___ INPUT FOR THIS TASK ___
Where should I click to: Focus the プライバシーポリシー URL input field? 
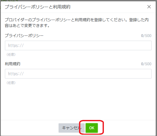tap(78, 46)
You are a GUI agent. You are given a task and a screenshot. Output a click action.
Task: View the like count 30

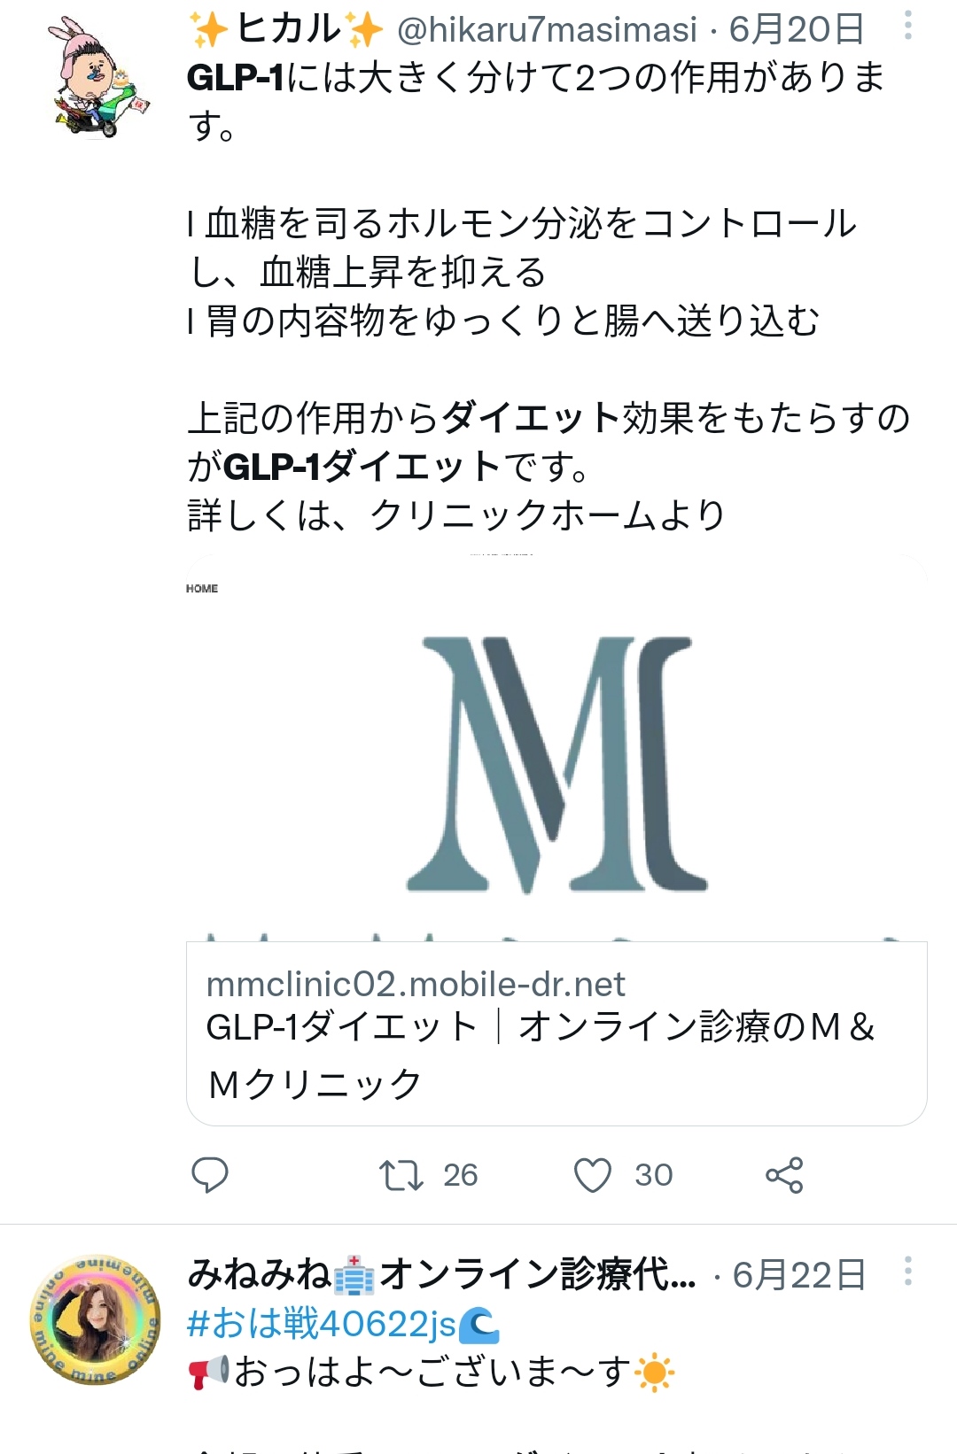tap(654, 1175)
___
PROBLEM DETAILS> Write out all of the material above again, requests included, but add 112 to every coordinate in the answers. Leave the pictures out.

WORKED SOLUTION>
Where should I click to: Focus the プライバシーポリシー URL input field? 
tap(190, 158)
You are a GUI agent. You are given a task and a screenshot. Output a click action.
Task: View the like count 30

tap(766, 1287)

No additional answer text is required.